What you have to do: Please find every line in the items that contains the word "Viewport" and copy each one. Case counts.

A block of data:
+ + + + +
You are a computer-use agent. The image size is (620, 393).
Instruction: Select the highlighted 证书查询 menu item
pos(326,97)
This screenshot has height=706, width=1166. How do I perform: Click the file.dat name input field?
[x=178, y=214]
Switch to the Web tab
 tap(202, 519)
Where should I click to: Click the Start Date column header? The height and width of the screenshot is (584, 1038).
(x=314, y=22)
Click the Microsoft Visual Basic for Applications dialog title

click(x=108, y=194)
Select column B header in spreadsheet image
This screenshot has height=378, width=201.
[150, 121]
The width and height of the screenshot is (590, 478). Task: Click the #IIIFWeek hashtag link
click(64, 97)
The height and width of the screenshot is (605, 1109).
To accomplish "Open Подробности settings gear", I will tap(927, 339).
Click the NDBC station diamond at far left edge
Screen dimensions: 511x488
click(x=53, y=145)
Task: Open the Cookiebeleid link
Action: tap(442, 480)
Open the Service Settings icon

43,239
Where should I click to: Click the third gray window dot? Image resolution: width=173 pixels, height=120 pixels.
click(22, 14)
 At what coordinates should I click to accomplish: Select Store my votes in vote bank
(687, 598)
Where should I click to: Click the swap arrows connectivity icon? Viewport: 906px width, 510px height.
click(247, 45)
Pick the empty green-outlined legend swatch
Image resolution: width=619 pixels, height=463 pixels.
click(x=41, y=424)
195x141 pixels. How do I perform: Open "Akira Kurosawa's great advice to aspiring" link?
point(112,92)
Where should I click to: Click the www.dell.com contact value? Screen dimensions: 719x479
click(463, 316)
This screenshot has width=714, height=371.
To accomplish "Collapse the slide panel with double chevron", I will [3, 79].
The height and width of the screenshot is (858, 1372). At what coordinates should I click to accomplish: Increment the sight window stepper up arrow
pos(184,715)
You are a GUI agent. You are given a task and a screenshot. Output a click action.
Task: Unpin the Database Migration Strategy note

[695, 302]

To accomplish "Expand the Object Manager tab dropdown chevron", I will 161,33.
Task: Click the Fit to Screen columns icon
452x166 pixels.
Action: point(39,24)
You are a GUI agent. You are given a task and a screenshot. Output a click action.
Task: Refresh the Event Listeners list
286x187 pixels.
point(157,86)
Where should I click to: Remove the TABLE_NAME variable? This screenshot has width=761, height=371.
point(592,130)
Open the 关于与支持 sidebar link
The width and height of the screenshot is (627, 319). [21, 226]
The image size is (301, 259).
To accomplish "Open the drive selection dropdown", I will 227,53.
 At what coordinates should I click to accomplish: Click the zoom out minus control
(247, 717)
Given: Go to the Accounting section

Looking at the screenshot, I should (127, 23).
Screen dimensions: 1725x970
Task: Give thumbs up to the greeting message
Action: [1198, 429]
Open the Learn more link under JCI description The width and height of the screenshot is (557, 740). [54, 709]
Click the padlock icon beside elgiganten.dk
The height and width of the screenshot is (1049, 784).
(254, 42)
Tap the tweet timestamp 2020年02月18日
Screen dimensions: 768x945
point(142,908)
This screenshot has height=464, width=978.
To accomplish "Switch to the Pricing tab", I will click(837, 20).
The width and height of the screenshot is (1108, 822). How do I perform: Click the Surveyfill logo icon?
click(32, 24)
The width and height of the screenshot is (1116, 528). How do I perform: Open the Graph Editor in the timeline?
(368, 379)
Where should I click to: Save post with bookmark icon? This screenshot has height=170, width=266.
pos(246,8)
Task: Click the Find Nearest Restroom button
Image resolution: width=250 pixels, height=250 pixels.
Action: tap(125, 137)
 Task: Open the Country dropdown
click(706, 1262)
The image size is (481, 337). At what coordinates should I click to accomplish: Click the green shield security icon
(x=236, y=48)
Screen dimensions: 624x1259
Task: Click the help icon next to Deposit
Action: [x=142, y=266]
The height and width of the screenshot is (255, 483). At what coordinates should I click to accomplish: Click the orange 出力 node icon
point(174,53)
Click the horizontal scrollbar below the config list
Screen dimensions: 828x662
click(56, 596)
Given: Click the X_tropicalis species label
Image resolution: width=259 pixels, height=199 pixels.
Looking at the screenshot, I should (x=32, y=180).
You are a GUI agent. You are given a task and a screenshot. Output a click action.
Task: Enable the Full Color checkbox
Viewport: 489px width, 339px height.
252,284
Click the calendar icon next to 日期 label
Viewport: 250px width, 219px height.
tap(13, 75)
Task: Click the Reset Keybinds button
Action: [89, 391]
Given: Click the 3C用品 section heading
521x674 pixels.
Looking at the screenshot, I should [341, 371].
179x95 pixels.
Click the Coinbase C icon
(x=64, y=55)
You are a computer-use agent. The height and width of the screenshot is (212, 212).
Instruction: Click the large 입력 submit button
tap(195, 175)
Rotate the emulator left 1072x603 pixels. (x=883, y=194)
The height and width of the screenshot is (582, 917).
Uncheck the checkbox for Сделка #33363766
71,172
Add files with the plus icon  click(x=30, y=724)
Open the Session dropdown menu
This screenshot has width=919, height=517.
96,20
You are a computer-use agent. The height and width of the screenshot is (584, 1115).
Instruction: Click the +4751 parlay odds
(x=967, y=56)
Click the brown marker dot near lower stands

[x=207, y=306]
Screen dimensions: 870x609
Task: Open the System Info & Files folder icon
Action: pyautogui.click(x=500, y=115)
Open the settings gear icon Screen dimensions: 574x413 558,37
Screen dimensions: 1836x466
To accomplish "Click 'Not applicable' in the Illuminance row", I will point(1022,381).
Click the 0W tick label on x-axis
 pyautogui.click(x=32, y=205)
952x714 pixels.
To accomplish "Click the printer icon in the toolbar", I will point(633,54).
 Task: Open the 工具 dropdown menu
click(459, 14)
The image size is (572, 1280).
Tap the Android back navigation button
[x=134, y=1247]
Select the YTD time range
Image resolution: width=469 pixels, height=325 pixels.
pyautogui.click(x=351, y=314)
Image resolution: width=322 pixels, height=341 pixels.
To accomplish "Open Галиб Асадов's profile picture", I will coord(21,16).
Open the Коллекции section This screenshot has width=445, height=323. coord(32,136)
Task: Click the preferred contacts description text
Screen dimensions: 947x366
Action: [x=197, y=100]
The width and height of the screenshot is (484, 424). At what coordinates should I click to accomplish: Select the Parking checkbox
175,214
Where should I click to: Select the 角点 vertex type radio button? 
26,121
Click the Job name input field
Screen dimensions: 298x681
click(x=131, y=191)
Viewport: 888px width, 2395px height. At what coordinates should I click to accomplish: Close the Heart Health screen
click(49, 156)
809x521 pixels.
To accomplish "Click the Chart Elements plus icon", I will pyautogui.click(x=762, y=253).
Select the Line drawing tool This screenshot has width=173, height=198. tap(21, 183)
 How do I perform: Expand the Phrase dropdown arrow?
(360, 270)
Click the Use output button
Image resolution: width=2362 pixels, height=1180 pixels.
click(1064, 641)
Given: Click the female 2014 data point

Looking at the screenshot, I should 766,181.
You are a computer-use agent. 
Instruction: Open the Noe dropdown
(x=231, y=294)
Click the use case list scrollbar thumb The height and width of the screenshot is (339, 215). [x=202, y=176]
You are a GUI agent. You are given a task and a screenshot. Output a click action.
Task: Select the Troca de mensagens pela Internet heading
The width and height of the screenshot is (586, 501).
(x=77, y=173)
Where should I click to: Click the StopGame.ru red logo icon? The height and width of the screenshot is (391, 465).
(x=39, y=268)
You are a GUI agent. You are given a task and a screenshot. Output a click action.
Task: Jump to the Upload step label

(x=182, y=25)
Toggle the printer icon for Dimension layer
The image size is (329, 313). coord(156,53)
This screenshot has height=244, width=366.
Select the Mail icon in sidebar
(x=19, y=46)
+ + + + +
Result for this exercise:
Where should I click to: Click the swap arrows connectivity icon? Viewport: 906px width, 510px height.
Viewport: 489px width, 339px height.
Viewport: 250px width, 219px height.
Viewport: 888px width, 2395px height. At what coordinates should I click to accomplish: Close the Heart Health screen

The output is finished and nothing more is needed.